Determination of the cTnI site targeted by PKD. A, Phos-tag gels of mouse λ-PP–treated myofibrils after incubation in PKD alone (1 h) or PKD (1 h) followed by PKA (1 h). Western blots of Phos-tag gels used specific antibodies against total TnI or pSer-23/24 TnI. IB, immunoblot. B, comparison of results using myofibrils from WT mice or cTnI-Ala2 transgenic mice. Other conditions were as for A. C, Western blots using human λ-PP–treated cardiac myofibrils incubated with PKD alone or PKD followed by PKA and then probed for TnI or pSer-24 cTnI. Other conditions were as for A. All gels are representative of at least three experiments.

Figure 3.

Comparison of the effects of PKD and PKA on the force–Ca²⁺ relationship of mouse skinned trabeculae. A, forces were measured in λ-PP–treated skinned muscles before (Pre-kinase) and after incubations in PKD (PKD) and then PKA (PKD+PKA). Forces expressed relative to that at 30 μmol/liter Ca²⁺. Inset, mean pCa₅₀ (−log[Ca²⁺]) values. Symbols show the data from individual experiments; vertical bars show the mean ± S.D. B, WT time-matched controls (no kinase) corresponding to each incubation in A. C, experiments as for A but using skinned muscles from cTnI-Ala2 mice. D, changes in Ca²⁺ sensitivity (ΔpCa₅₀) produced by PKD with or without PKA compared with WT time-matched controls. Data labeled PKD show the difference in pCa₅₀ from the corresponding prekinase pCa₅₀. Data labeled +PKA show the difference in pCa₅₀ from the corresponding PKD pCa₅₀. WT(t-m) are the time-matched controls (as in B). E, the same data as in D but after subtraction of the mean ΔpCa₅₀ of the corresponding time-matched controls to illustrate the time-independent effects of the kinases. For all panels, n = 10 for the pre-kinase and PKD incubation groups in WT muscles, and n = 5 for all other groups. ‡, p < 0.0001; *, p < 0.05; ns, nonsignificant (all paired t tests, n = 5 or n = 10).

Figure 4.

Phosphorylation of sarcomeric cTnI by either PKD or PKA reduces its proteolysis by calpain.
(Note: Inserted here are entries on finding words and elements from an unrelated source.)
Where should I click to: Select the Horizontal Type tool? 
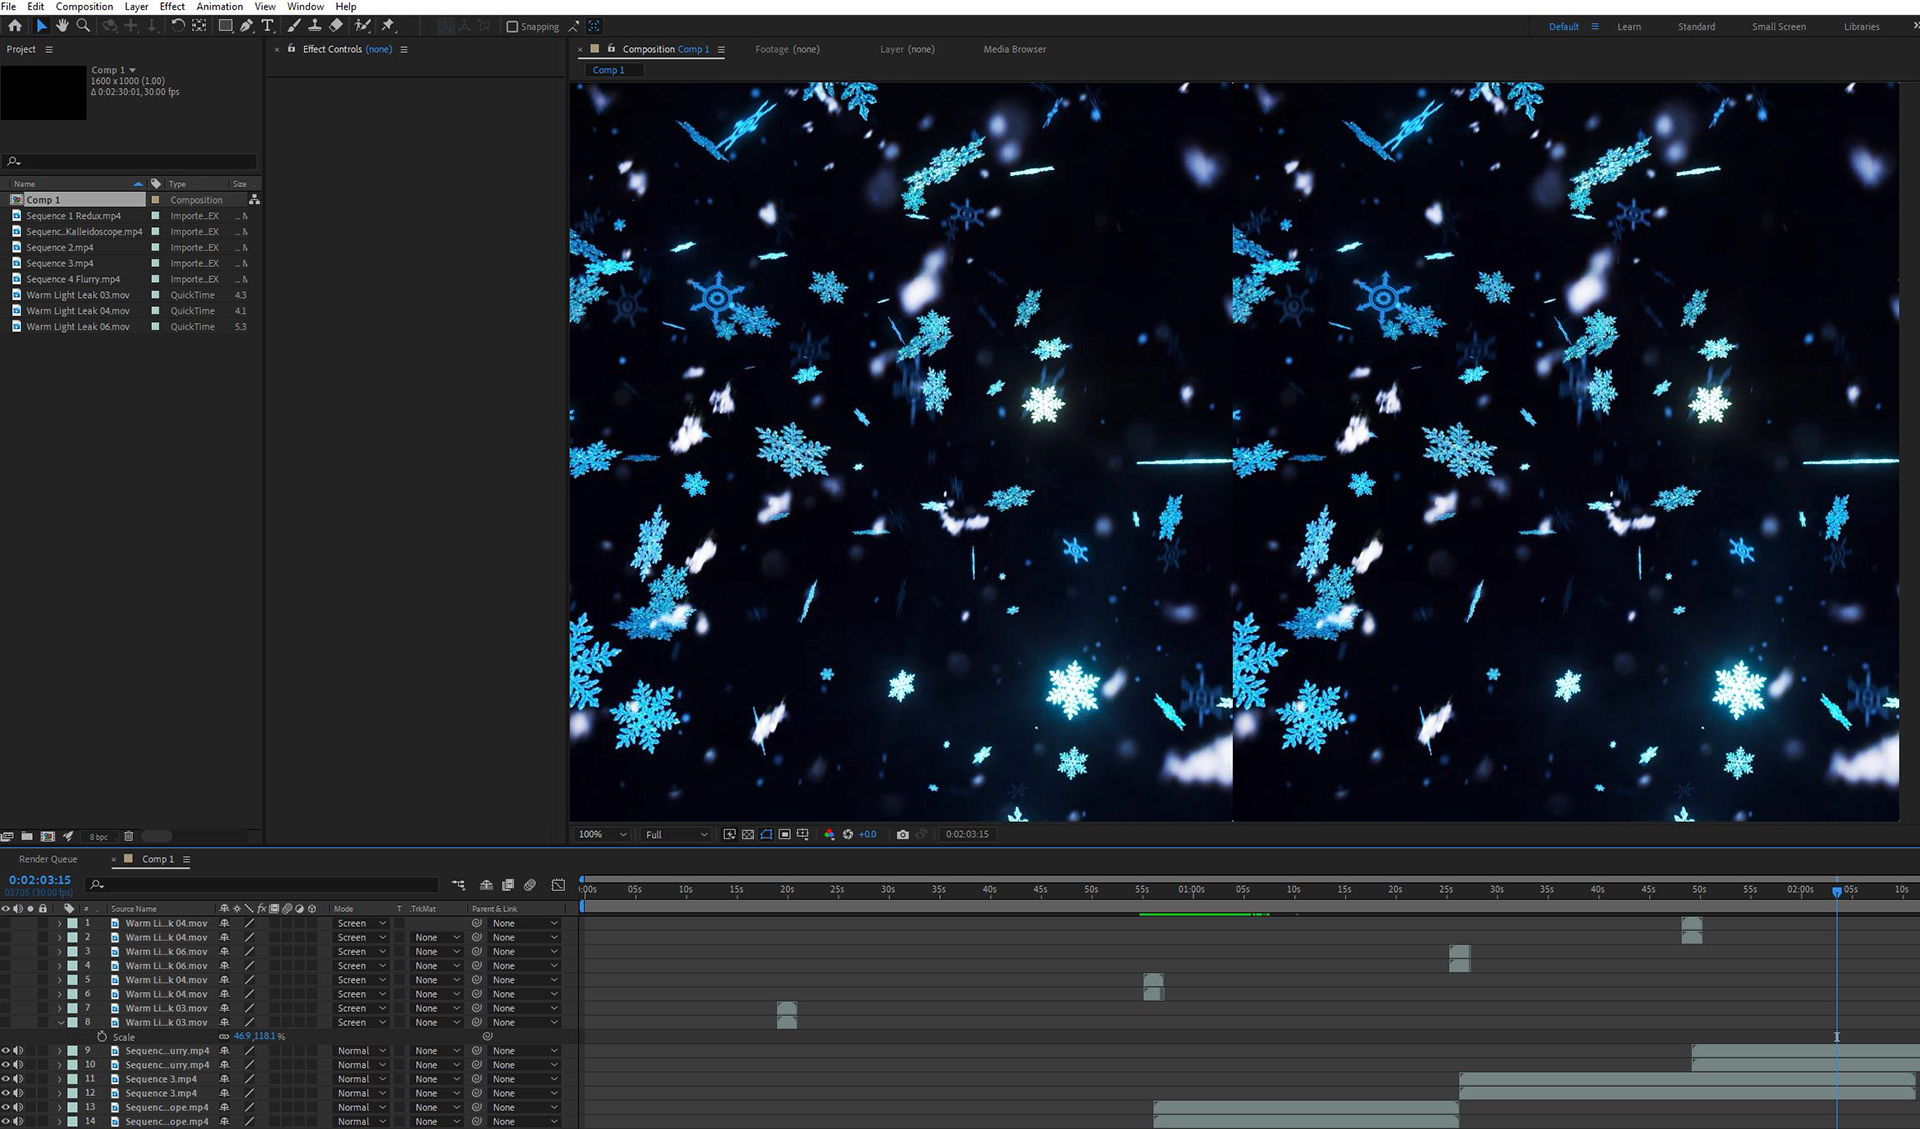[x=268, y=26]
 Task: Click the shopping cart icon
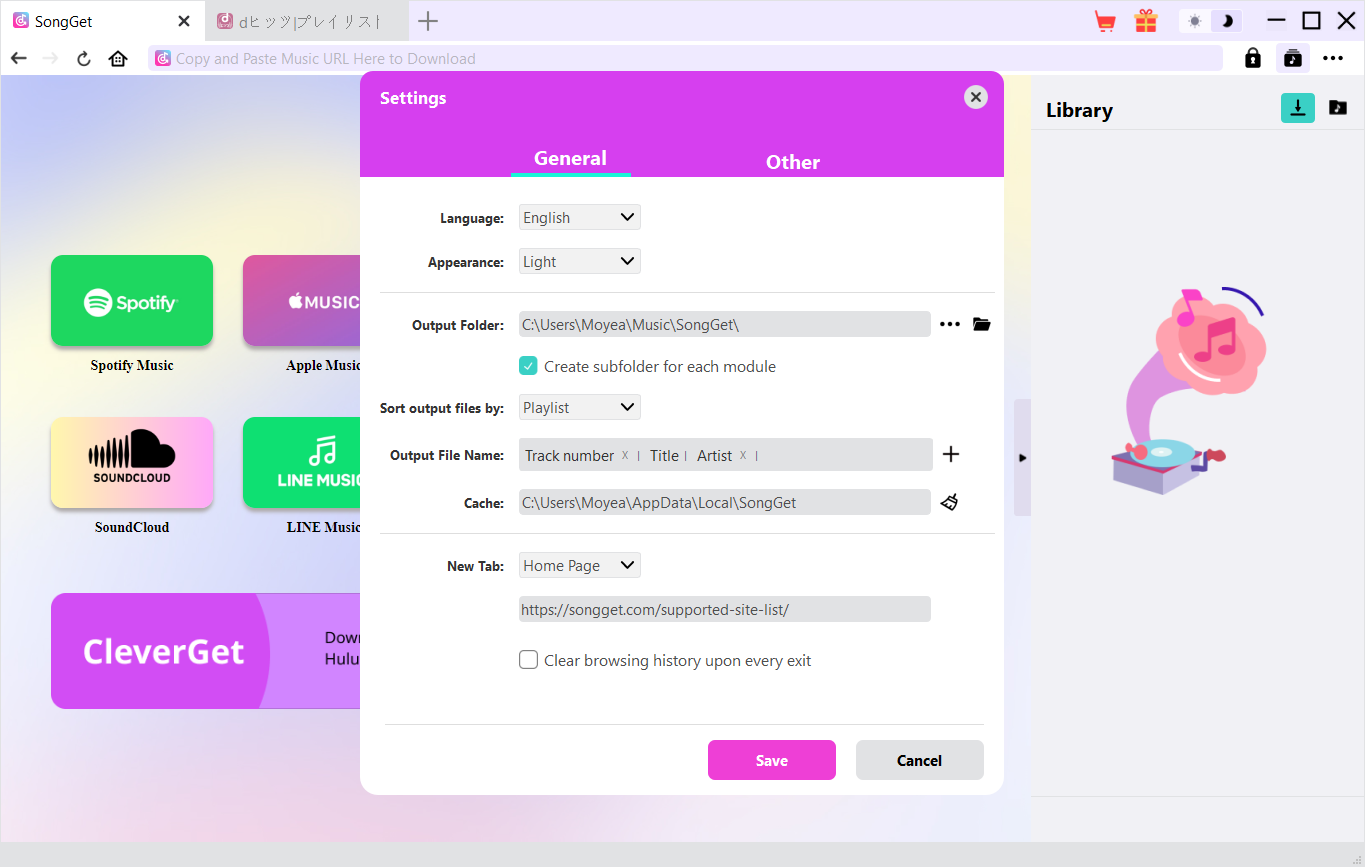pos(1105,21)
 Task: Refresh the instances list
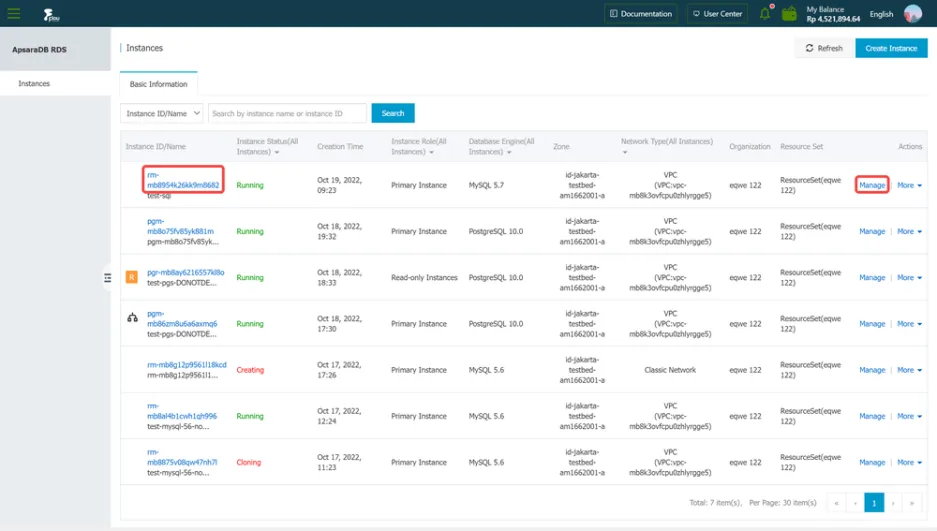tap(824, 48)
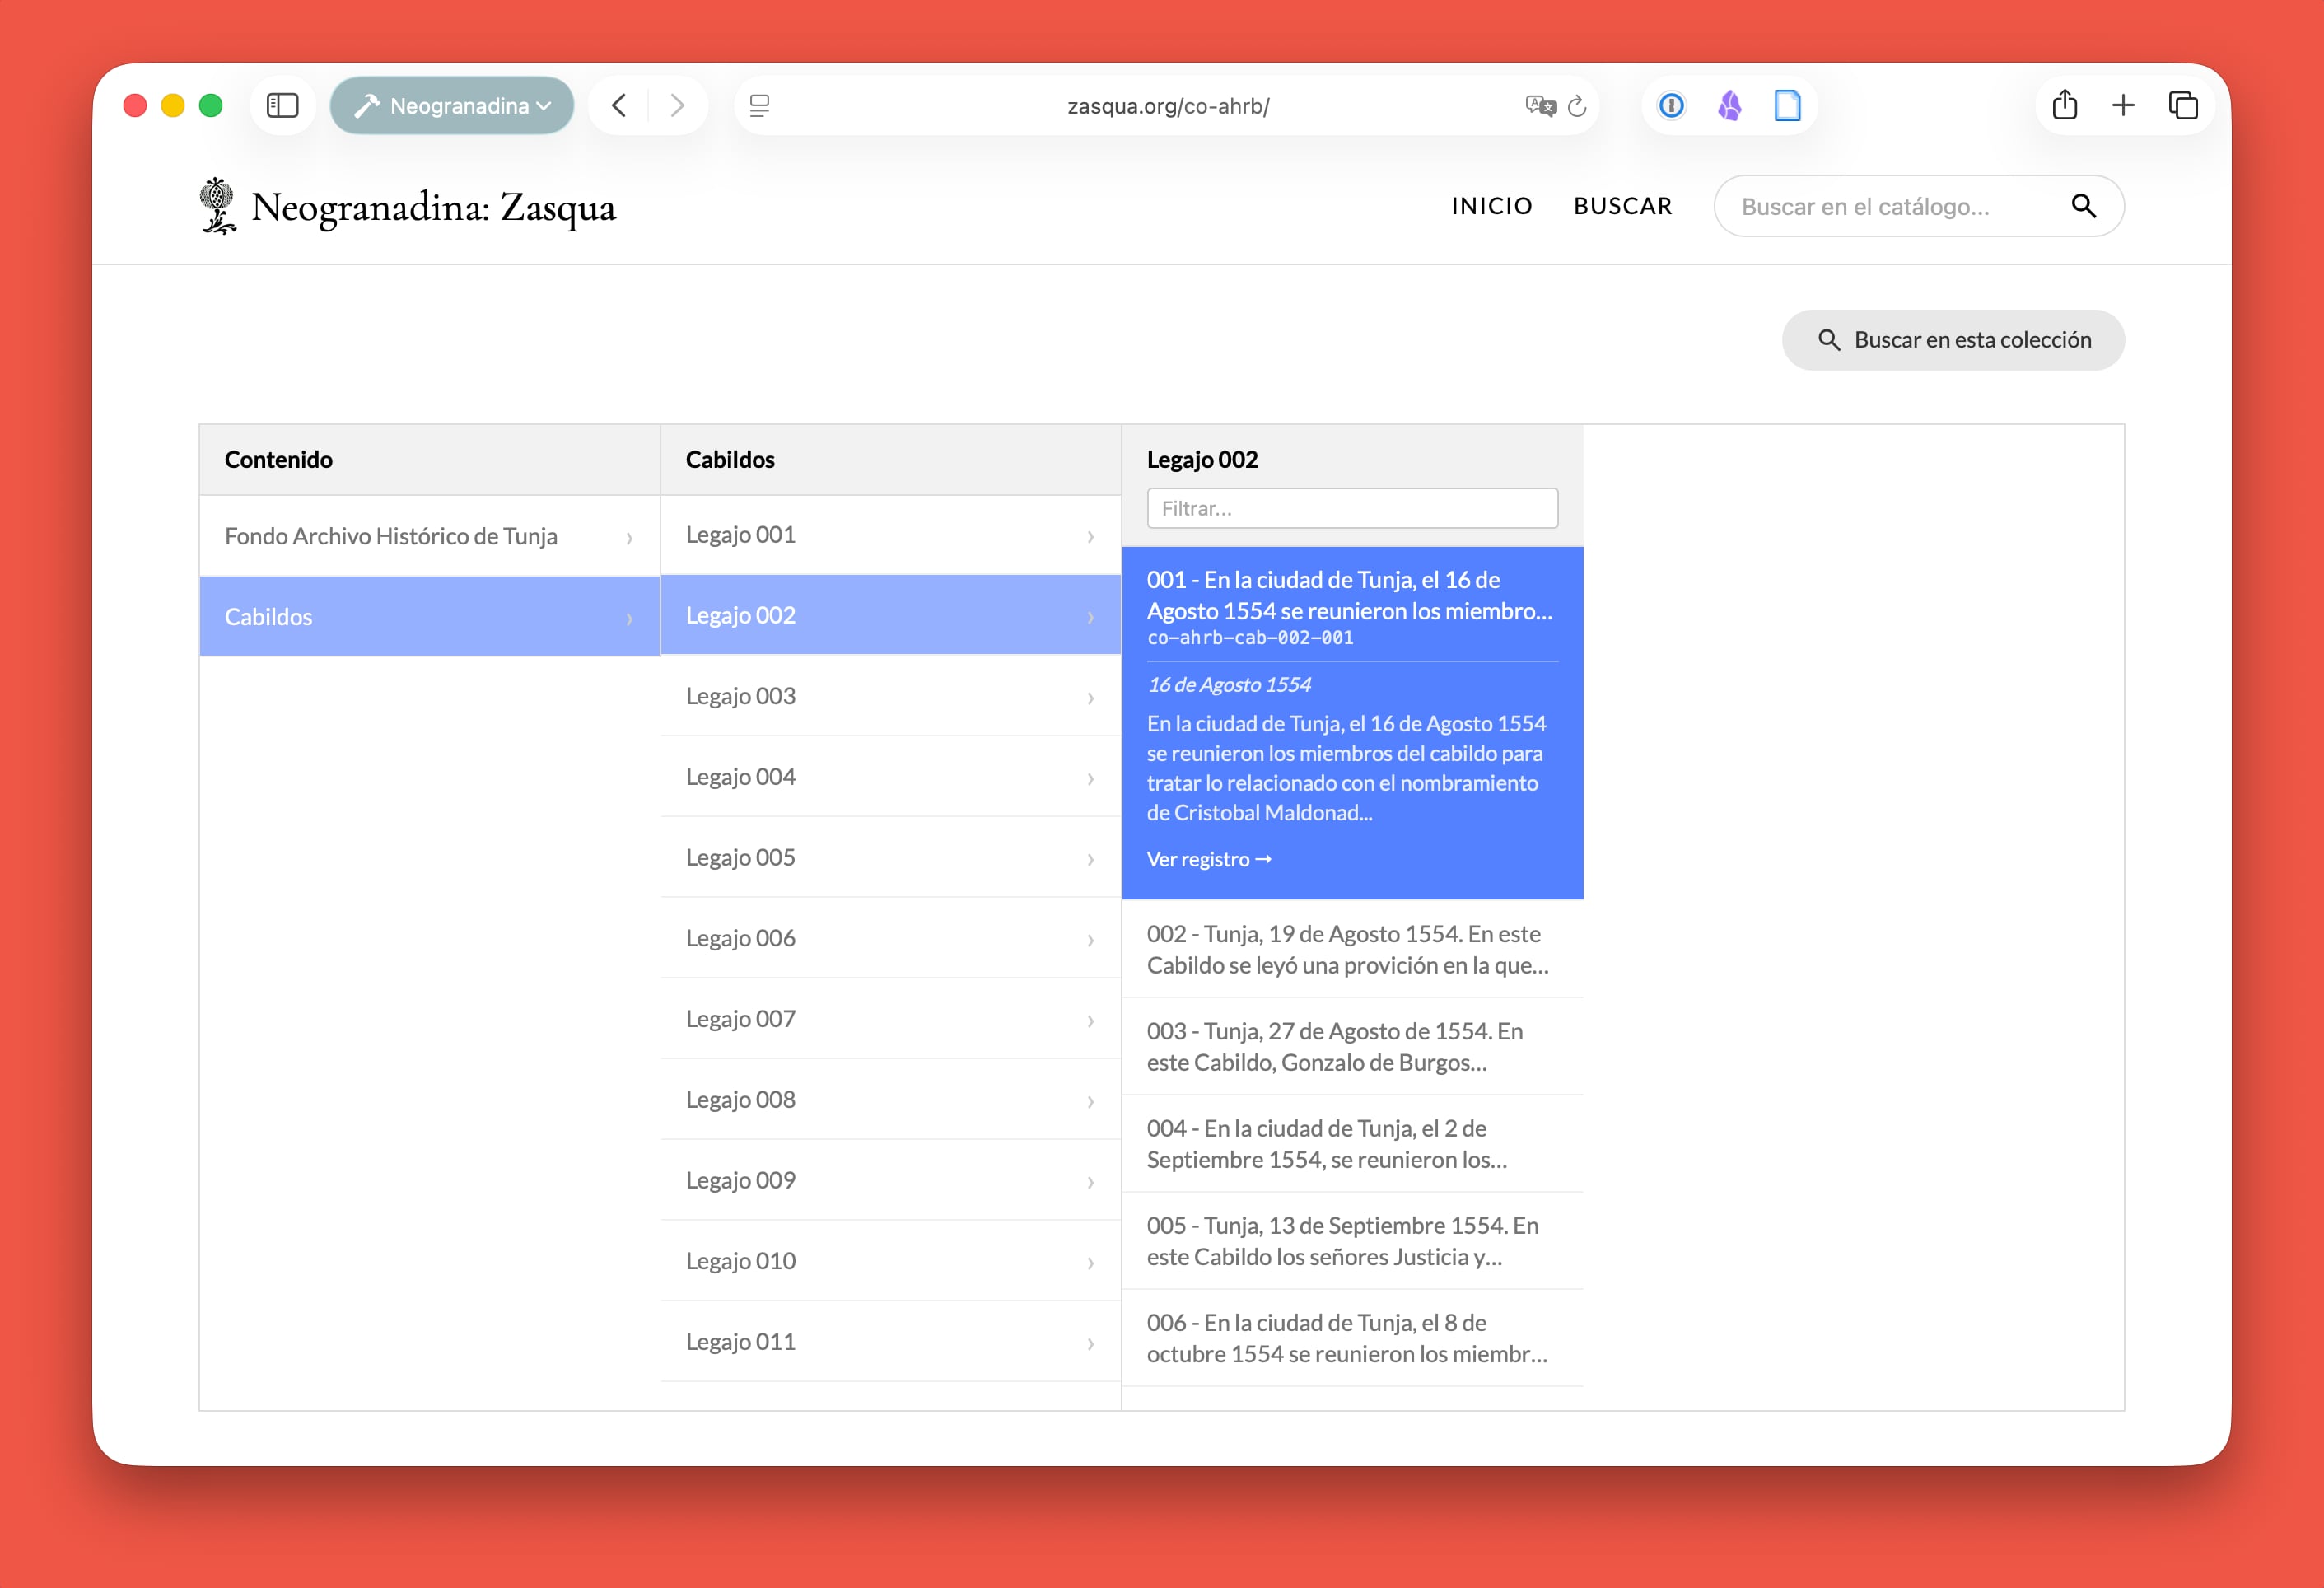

A, λ-PP–treated isolated myofibrils were incubated with PKD alone and then treated with calpain-1 at the activities shown (as units per 100 μl). Shown is representative Western blotting (WB) using an antibody against full-length TnI and loading control (Coomassie stain). B, as A, except the myofibrils were incubated in PKD and then PKA before incubation in calpain. C, summary of calpain-dependent cTnI degradation after no kinase addition (n = 7), PKD alone (n = 4), or PKD+PKA (n = 3). Symbols show the data from individual experiments; vertical bars show the mean ± S.D. D--F, as A–C but using an antibody that recognizes a sequence in the C terminus of TnI. Symbols show the data from individual experiments; vertical bars show the mean ± S.D. (n = 6 for no kinase, n = 4 for PKD alone, n = 3 for PKD+PKA). *, p < 0.05 versus no calpain; #, p < 0.05 PKD or PKD+PKA versus no kinase addition.

Figure 5.

PKD can monophosphorylate cTnI in rat adult cardiomyocytes. Cardiomyocytes infected with adenovirus carrying PKDWT/EGFP (+) or control EGFP (−) were stimulated with ET-1 (100 nmol/liter for 5, 10, or 20 min), PDBu (200 nmol/liter, 20 min), or isoproterenol (Iso, 10 nmol/liter, 10 min). A, representative immunoblots (IB) of p744/748 PKD and total PKD (top panel; the vertical line shows where an empty lane has been removed) and relative levels of p744/748 PKD normalized to total PKD (bottom panel). B, representative Phos-tag gels of total TnI and phosphoserine 23/24 cTnI (top panel) and proportion of cTnI unphosphorylated, monophosphorylated, and bisphosphorylated cTnI after the various treatments. Symbols show the data from individual experiments; vertical bars show the mean ± S.D. (n = 3–5).